Just Stories

41Po189NjvLIn the last fifteen years or so, I started cranking out short stories, thanks to a wonderful writer and friend, John Dixon. I have mentioned this before in blogs perhaps, but he is the one, at NECon in RI, who inspired me to go back and rekindle with my first love, short stories.

Since then I’ve written dozens. Maybe a hundred, maybe more. I don’t track the ones I write, only the ones that have seen print. A few years ago I put out The Collection. These were my favorite dark and creepy stories. Most were very dark, some were lighter. But even the light ones had ghosts.

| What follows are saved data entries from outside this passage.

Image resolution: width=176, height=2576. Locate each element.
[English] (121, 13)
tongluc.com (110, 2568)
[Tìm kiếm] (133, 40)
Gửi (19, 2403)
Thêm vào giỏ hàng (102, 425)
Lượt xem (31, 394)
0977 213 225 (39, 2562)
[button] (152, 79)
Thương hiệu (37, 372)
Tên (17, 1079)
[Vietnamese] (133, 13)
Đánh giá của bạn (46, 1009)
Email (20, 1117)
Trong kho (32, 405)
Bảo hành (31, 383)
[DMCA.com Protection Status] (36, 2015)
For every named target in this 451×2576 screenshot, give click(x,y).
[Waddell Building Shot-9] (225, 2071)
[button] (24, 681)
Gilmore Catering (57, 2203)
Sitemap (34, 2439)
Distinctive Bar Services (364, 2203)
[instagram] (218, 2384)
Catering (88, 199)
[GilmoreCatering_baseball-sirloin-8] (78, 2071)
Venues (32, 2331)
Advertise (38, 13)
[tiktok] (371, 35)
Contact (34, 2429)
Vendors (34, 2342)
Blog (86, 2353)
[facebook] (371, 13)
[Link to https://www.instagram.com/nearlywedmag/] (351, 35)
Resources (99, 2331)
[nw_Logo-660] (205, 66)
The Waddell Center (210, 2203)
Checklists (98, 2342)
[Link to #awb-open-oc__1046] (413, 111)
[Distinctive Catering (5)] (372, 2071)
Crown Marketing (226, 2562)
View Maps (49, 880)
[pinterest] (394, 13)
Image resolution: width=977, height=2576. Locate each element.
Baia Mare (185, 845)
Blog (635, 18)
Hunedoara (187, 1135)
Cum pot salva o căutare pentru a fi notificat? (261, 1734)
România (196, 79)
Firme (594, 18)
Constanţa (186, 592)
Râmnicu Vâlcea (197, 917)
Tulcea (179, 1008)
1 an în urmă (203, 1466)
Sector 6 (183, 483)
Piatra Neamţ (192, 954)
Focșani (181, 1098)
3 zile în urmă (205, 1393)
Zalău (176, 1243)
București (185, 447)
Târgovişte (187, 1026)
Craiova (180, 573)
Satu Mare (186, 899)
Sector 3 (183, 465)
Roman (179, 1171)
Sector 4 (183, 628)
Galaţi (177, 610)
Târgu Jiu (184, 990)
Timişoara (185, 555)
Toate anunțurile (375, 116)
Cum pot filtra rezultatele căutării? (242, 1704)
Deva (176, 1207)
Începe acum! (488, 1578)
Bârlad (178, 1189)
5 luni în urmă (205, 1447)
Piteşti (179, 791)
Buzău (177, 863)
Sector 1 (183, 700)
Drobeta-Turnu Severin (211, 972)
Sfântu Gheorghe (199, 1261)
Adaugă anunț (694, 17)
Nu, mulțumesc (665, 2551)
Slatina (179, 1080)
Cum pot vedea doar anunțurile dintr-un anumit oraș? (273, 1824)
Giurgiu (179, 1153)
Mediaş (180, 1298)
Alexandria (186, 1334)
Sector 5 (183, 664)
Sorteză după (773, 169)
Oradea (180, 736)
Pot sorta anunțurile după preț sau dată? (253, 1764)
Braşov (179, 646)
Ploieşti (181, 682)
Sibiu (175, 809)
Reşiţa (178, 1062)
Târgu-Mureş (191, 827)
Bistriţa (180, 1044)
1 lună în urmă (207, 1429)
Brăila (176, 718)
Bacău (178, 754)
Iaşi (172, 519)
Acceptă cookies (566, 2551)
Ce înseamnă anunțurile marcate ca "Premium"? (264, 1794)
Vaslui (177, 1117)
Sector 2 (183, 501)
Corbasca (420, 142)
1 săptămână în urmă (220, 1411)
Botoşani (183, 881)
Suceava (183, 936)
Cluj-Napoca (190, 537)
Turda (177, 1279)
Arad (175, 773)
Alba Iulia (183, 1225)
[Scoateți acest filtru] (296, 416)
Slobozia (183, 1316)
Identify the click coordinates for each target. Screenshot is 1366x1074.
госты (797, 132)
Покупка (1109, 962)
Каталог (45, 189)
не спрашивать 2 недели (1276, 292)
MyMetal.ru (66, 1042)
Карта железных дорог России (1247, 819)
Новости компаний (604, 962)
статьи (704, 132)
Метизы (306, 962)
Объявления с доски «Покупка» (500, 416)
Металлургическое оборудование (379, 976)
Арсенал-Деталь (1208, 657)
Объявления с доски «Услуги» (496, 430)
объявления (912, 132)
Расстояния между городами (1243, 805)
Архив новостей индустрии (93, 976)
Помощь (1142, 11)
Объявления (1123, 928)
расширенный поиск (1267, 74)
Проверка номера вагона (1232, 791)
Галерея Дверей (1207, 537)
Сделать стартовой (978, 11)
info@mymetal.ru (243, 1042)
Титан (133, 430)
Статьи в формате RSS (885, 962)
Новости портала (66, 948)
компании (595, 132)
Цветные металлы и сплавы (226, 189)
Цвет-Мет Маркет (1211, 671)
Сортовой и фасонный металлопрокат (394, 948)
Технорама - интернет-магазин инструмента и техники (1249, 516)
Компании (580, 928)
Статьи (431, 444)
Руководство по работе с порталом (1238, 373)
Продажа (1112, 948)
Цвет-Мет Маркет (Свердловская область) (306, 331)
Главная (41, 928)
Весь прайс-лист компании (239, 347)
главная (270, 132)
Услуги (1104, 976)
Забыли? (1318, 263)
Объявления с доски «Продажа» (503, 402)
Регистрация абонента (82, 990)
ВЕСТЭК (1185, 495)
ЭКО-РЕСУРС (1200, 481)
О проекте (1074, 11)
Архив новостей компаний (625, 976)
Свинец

In the last couple of years though, my writing has moved toward more human darkness, and exposes people as they are in their struggles in triumphs. I didn’t write these for a genre, I wrote them because they were characters in my head screaming for their stories to be told. They are cautionary tales that warn against things like greed, intolerance, cruelty. Most of them are reprints but some were brand-new, written for this collection.

Just Stories, aptly titled, also includes a handful of Drabble stories, which are tales exactly a hundred words long, not including title. I felt these tidbit stories would break up the longer ones.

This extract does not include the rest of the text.